NEW YORK Nov 23 (Reuters) - Investment funds bought the bulk of the $16 billion U.S. 30-year Treasury bonds sold in early November during a safe haven buying spree that pushed long-dated yields to two-month lows, government data released on Friday showed.
The U.S. Treasury Department's allotment data indicated investment funds bought $7.21 billion at the 30-year bond auction on Nov. 8, two days after the U.S. presidential election when Barack Obama won a second term.
This was double the amount this group of investors bought at the 30-year bond sale held in October.

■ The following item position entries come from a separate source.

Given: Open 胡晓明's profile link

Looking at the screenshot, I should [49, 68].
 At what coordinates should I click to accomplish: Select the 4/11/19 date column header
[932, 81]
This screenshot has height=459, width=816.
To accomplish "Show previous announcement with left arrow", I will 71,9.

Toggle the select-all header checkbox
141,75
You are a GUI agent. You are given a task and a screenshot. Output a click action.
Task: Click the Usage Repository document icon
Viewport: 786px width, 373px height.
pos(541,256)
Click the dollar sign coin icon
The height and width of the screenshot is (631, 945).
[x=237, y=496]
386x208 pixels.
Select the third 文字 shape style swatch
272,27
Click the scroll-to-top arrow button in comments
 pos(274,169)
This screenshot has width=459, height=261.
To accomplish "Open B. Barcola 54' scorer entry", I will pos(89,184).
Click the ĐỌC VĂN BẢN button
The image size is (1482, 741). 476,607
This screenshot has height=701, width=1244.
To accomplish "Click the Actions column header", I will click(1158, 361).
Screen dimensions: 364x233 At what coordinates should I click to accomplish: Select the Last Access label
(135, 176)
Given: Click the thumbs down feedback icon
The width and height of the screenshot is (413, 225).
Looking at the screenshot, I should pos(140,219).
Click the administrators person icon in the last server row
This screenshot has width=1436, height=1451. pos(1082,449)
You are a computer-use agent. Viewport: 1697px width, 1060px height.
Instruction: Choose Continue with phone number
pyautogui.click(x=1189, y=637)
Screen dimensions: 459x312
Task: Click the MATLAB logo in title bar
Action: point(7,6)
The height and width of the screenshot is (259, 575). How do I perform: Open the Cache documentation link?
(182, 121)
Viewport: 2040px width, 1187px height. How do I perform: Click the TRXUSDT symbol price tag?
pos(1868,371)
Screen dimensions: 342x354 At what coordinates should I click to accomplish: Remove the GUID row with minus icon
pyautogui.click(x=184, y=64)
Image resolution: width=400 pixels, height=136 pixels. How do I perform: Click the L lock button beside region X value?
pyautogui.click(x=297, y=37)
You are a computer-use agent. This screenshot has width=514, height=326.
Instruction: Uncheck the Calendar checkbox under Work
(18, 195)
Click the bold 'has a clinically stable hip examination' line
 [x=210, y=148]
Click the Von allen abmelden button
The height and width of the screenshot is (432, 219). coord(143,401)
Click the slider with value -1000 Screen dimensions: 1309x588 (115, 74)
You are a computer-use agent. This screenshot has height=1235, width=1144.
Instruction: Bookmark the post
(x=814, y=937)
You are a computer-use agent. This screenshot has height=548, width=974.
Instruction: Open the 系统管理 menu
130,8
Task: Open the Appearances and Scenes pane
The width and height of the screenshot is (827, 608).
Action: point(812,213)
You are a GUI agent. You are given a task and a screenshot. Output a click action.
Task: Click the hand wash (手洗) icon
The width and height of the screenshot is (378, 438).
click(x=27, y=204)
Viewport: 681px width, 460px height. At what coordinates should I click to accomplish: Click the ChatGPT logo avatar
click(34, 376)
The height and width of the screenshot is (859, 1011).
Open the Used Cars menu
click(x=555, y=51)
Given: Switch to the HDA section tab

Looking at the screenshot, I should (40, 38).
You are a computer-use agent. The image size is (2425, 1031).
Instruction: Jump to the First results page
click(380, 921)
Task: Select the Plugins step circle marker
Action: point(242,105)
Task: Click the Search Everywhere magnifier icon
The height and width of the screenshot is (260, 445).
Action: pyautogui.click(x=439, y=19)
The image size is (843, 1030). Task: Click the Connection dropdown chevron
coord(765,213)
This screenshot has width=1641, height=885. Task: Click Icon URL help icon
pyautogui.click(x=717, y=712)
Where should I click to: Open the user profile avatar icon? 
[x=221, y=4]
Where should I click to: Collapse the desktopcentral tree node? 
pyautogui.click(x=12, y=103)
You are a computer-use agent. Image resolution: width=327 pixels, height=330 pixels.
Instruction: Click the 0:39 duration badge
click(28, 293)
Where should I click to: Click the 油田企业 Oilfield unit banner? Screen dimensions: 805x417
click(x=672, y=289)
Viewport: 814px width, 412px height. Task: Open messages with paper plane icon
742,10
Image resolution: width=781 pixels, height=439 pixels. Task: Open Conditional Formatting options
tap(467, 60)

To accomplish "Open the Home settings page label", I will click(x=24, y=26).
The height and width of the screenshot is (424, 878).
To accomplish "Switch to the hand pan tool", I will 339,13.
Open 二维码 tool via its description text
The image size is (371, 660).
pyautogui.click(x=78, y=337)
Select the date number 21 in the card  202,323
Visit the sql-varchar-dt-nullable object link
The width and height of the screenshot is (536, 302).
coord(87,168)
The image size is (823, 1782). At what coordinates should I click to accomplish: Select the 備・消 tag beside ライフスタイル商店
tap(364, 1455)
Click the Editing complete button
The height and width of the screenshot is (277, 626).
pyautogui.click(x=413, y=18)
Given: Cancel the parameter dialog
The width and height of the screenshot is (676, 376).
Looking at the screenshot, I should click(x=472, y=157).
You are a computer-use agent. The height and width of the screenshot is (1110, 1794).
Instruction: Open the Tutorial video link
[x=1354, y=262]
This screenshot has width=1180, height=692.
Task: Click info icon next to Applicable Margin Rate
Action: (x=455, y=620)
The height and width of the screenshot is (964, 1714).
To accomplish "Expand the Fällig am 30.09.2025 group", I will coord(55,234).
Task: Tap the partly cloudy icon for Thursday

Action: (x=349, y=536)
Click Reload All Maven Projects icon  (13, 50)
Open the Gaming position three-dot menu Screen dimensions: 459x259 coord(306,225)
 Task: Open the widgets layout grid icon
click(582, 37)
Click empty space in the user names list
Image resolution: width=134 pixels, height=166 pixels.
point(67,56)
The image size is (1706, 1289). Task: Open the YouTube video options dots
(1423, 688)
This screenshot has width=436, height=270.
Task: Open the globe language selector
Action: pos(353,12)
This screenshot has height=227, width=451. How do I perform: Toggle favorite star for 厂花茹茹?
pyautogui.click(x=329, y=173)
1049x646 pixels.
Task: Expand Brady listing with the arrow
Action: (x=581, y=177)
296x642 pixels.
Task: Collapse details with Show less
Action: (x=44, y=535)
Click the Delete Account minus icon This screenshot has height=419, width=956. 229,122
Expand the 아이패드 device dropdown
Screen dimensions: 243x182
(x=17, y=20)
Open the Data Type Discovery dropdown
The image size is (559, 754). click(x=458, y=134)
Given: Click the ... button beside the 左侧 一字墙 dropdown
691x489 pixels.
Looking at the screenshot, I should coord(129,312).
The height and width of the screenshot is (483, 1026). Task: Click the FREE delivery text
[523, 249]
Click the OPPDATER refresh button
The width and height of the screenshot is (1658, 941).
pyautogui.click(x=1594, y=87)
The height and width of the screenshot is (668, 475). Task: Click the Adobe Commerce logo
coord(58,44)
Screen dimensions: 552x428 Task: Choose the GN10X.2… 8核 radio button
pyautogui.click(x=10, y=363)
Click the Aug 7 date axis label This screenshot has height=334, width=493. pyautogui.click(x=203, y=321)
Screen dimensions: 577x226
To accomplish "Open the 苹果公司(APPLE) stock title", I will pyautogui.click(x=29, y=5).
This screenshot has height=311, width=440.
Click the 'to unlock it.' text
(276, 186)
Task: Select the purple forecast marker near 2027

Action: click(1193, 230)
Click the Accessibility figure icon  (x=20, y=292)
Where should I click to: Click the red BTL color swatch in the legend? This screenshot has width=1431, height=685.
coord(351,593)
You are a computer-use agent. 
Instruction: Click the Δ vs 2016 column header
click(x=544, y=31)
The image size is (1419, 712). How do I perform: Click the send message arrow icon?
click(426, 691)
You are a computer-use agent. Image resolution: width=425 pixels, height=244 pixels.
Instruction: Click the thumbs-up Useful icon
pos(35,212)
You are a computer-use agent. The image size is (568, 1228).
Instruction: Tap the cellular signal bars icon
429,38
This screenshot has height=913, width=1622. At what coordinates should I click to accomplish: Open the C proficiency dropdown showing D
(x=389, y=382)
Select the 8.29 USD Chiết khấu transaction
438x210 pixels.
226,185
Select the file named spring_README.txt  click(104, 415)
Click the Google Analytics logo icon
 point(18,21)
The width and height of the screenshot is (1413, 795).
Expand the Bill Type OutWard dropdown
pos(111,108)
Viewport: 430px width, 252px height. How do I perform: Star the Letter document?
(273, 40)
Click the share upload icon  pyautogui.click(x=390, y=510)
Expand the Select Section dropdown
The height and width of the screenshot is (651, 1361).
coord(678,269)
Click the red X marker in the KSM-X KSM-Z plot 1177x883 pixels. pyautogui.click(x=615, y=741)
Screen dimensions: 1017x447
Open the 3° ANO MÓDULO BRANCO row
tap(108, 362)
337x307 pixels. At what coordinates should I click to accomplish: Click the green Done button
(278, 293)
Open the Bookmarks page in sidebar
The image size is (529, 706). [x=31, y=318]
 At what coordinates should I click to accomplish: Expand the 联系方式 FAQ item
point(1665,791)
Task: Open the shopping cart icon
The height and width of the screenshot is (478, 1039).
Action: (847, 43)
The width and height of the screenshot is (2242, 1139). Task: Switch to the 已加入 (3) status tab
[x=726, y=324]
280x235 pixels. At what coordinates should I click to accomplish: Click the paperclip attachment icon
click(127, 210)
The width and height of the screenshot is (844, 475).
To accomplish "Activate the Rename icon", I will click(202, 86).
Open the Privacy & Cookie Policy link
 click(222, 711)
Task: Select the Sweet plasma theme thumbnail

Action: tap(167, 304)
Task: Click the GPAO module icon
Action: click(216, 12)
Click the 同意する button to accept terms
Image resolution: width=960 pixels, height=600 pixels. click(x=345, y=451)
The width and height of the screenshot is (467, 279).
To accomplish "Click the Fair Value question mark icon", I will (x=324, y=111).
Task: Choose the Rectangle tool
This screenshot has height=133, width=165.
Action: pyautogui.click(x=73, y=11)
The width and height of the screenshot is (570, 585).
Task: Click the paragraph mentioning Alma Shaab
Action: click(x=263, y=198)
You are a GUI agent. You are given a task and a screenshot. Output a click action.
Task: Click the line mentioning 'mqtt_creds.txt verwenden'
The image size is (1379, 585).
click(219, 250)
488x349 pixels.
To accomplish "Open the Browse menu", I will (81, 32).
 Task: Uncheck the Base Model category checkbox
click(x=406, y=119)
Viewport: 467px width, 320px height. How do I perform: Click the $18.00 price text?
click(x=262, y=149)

November's 30-year bond sale was a part of the government's quarterly refunding, which involved the combined sales of $72 billion in federal debt.
Investment funds, however, purchased fewer three-year and 10-year notes at the refunding than they bought in October, according to the latest allotment data.
Fund managers and traders have been fearful that Obama and a divided Congress will fail to reach a deal to avoid the "fiscal cliff," which is a series of automatic tax rises and spending cuts worth $600 billion that phase in next year. Economist believe that such a fiscal contraction would push the United States into a recession.
In the immediate aftermath of the election, traders and investors dumped stocks and other risky assets and piled into the safety of cash and Treasuries.
A week ago, the yield on this 30-year Treasury bond issue touched 2.695 percent, the lowest since Sept. 5. Its yield ended on Friday at 2.829 percent.
While investment funds bought 45 percent of the latest 30-year bond supply, other major investor classes purchased fewer of the bonds than in October, the data showed.
For example, foreign investors and central banks bought $730 million of the latest 30-year issue, down from $1.09 billion in October.
Wall Street dealers bought $7.94 billion of the issue that will mature in November 2042, down from $8.64 billion at the October auction.